WASHINGTON – The Federal Reserve structured its latest stimulus program around the purchase of mortgage bonds after members agreed that helping a nascent housing recovery was a good way to lift the broader economy.
Minutes of the Fed’s Sept. 12-13 meeting released Thursday also show that most members now agree that tying a future increase in short-term interest rates to economic measures, such as a specific unemployment rate, could be effective. But members agreed to hold off on the change to work out the details.
After the meeting the Fed said it would keep buying mortgage bonds until the job market showed substantial improvement. The Fed also extended its plan to keep its benchmark short-term interest rate near zero until mid-2015 and left open the possibility of taking other steps.
The Fed has already purchased more than $2 trillion in bonds since the 2008 financial crisis. The latest program seeks to spend $40 billion a month to buy mortgage bonds without an end date set.
Many participants agreed at the meeting that more bond purchases would provide support to the economy by putting downward pressure on longer-term interest rates. That encourages more borrowing and spending, which drives growth.
According to the minutes, Fed members compared the effectiveness of buying Treasury bonds to that of mortgage-backed securities.
“Some participants suggested that, all else being equal, (mortgage bond) purchases could be preferable because they would more directly support the housing sector, which remains weak but has shown some signs of improvement of late,” according to the minutes.

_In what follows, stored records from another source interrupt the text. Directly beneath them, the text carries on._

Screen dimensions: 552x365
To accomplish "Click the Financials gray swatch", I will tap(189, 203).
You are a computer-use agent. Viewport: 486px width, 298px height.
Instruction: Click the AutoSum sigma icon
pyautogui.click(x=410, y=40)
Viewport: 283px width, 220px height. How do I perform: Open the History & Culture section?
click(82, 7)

A few members expressed skepticism that additional bond purchases would help. And they raised concerns that more bond buying could increase the risk of higher inflation at a later time.

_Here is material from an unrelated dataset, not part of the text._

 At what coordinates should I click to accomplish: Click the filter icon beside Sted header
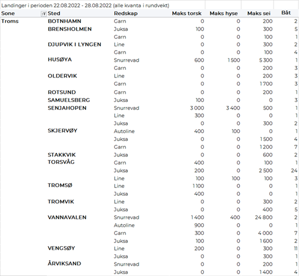coord(43,14)
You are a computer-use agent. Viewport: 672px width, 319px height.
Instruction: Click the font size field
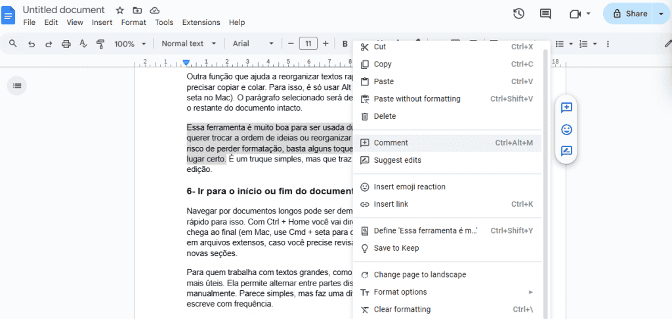(x=308, y=44)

Mortgage rates have been below 4 per cent all year. While home sales are rising, they remain well below healthy levels.
On Monday, Chairman Ben Bernanke defended the aggressive policies during a speech to the Economic Club of Indiana. The Fed needs to drive down long-term borrowing rates because the economy isn’t growing fast enough to reduce high unemployment, Bernanke said.
He also sought to reassure investors about the Fed’s timetable for keeping its short-term rate ultra-low. The plan doesn’t mean the Fed expects the economy to be weak through 2015, he said, noting that policymakers plan to keep rates low well after the economy strengthens.